To help Michiganders fight prostate cancer, an action committee was charged with meeting a measurable target. By 2006, they aspired to determine what men knew about prostate cancer and use that information to create valuable educational materials for residents.
The group had their work cut out for them. Surveys showed that men knew little about prostate cancer and its treatment options, and that existing educational materials did not provide all the information a new patient would need to make informed decisions.
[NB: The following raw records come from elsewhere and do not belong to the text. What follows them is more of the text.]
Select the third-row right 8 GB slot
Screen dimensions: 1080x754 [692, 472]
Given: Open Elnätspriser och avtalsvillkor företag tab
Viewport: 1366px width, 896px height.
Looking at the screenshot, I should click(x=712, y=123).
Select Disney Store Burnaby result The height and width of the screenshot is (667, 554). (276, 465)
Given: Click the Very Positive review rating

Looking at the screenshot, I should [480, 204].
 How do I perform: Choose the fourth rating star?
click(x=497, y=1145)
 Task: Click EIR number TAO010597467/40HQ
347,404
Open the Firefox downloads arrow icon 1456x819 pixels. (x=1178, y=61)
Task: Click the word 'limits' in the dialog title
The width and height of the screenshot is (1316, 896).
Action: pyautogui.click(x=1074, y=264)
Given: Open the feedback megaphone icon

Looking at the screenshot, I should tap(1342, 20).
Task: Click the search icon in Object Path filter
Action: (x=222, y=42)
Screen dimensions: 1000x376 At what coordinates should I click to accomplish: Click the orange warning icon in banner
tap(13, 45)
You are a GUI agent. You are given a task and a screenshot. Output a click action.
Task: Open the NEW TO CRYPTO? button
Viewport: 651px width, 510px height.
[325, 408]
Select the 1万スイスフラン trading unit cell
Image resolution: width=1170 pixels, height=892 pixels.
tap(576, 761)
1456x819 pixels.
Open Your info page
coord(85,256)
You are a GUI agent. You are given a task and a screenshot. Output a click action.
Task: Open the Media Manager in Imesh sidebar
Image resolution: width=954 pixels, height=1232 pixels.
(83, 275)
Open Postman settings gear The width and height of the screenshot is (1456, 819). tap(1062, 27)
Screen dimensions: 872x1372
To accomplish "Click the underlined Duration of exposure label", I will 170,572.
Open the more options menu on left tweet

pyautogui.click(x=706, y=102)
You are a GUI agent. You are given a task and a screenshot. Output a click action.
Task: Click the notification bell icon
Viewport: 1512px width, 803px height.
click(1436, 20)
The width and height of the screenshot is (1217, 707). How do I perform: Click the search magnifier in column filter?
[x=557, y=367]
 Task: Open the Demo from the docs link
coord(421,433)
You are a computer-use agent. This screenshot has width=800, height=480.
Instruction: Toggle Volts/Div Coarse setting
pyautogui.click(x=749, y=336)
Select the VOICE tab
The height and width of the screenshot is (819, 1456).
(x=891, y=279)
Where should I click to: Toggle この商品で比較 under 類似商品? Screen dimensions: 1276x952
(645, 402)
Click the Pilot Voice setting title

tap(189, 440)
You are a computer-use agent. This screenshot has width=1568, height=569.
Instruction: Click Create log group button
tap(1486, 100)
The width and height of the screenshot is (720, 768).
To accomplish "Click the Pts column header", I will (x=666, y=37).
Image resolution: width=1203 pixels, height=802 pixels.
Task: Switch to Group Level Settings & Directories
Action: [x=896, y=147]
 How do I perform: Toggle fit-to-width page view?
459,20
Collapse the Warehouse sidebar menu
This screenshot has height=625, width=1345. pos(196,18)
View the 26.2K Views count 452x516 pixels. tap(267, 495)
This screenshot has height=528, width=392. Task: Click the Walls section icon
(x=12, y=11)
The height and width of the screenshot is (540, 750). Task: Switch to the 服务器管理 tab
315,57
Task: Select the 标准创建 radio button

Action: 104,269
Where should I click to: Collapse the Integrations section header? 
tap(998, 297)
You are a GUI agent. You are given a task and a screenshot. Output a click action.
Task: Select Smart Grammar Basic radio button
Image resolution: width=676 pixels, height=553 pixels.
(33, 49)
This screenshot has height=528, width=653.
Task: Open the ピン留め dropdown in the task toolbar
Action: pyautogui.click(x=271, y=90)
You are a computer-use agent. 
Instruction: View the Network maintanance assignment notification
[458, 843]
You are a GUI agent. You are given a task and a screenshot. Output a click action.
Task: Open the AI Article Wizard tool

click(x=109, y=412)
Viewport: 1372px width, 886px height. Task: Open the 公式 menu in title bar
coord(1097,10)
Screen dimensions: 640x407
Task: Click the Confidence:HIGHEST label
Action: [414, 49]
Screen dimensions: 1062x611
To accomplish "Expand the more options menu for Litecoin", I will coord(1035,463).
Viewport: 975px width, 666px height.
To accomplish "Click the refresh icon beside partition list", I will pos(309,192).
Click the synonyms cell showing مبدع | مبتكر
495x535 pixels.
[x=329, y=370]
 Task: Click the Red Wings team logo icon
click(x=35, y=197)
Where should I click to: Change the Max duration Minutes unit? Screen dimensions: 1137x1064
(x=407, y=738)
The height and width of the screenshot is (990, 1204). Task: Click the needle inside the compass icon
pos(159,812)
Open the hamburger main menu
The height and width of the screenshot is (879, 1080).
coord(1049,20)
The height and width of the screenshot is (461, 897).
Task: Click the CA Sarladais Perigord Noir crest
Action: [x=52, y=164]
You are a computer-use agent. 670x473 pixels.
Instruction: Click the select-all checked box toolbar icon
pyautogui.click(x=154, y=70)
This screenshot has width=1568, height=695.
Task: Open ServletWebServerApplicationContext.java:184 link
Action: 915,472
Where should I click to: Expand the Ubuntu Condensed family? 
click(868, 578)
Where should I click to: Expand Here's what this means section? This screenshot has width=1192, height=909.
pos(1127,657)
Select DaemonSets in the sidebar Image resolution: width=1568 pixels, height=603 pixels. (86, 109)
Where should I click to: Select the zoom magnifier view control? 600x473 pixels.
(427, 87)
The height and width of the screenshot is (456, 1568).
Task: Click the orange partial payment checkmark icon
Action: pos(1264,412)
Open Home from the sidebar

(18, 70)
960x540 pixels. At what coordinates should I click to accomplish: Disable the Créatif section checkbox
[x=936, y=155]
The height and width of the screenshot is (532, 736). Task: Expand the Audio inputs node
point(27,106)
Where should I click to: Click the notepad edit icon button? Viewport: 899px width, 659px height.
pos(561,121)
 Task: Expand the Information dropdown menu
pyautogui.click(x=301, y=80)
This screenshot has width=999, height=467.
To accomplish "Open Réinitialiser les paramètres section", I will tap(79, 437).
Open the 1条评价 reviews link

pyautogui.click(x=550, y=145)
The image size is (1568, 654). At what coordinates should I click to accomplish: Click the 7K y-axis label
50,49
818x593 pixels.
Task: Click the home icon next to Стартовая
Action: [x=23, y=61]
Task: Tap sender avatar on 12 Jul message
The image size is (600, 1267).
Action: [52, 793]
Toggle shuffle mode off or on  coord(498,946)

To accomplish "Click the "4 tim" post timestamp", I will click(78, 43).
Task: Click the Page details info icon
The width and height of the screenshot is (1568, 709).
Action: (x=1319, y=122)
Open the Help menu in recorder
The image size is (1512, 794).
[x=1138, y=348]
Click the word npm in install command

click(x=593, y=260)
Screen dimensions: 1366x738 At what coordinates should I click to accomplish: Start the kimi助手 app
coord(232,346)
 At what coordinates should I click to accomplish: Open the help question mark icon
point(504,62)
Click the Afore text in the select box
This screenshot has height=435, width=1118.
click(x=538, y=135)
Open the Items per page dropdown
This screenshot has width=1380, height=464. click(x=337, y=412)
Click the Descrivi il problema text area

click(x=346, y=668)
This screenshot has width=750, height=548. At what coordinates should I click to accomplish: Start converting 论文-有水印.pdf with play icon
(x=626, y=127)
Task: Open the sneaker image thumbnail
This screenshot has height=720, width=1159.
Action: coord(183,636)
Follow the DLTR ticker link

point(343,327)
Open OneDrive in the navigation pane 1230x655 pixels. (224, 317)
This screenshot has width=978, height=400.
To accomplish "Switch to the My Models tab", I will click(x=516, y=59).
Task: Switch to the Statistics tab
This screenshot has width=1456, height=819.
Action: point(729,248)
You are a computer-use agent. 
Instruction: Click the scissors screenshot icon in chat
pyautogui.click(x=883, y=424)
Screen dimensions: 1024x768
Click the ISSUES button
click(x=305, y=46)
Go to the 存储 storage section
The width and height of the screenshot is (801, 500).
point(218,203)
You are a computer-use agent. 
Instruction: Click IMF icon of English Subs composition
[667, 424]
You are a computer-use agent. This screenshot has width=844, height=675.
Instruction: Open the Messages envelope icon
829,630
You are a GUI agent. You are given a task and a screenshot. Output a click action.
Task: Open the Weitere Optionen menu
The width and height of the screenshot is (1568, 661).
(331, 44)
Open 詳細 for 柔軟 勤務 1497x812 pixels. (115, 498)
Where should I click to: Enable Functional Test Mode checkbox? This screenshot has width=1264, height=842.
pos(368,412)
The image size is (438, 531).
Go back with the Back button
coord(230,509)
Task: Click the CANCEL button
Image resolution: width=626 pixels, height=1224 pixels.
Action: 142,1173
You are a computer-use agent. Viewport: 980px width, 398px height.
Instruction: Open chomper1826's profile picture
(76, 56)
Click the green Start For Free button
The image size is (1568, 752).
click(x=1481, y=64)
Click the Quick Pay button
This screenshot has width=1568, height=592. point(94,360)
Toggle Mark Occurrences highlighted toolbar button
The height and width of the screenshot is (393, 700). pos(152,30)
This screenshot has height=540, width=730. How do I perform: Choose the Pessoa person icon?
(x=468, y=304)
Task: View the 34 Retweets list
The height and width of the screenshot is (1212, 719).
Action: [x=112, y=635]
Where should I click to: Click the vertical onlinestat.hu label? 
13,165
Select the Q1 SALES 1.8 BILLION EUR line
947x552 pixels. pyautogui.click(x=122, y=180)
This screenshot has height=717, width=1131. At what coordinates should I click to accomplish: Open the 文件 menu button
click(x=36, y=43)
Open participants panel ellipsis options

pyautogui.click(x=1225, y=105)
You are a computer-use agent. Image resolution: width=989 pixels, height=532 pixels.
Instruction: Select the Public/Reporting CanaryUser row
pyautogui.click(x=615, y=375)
Reading levels were too technical for the average person to understand and treatment side effects were described in vague verbal descriptions instead of numerical facts.
The committee was driven by these shortcomings to create a completely new booklet that would meet two objectives:
- Present comprehensible information so that newly diagnosed patients and their doctors can have interactive and productive conversations.
- Help patients understand that the decision to treat their prostate cancer with watchful waiting, surgery, or radiation is up to them, not their doctors.
The committee went right to the source by conducting focus groups of prostate cancer survivors and men with a history of prostate problems. They then shared a draft with more men and healthcare professionals. Literacy experts and graphic designers were brought on board to make sure that the information remained understandable.
In 2004, two years before their deadline, the group published a 25 page booklet called Making the Choice: Deciding What to Do About Early Stage Prostate Cancer. Their work, funded by the Michigan Department of Community Health and the Centers for Disease Control and Prevention, earned acceptance from healthcare professionals because of its unbiased information.
"We hope that it will really help patients tell their physicians what they’re the most concerned about and what they would like to accomplish and work through together," said Margaret Holmes-Rovner, professor of health services research at Michigan State University and member of the prostate cancer action committee.
The booklet was translated in Spanish and Arabic and distributed to all urologist and radiation oncologist offices in Michigan. Online (http://www.prostatecancerdecision.org) and audio CD versions are also available. Michigan residents can request copies for free on the website or by calling 800-249-0314.
Non-Michigan resident may order up to 20 booklets, one audio cassette, and one poster with the shipping and handling fee. Larger orders need to go through the Michigan Public Health Institute Cancer Control Services Program at 517-324-7300.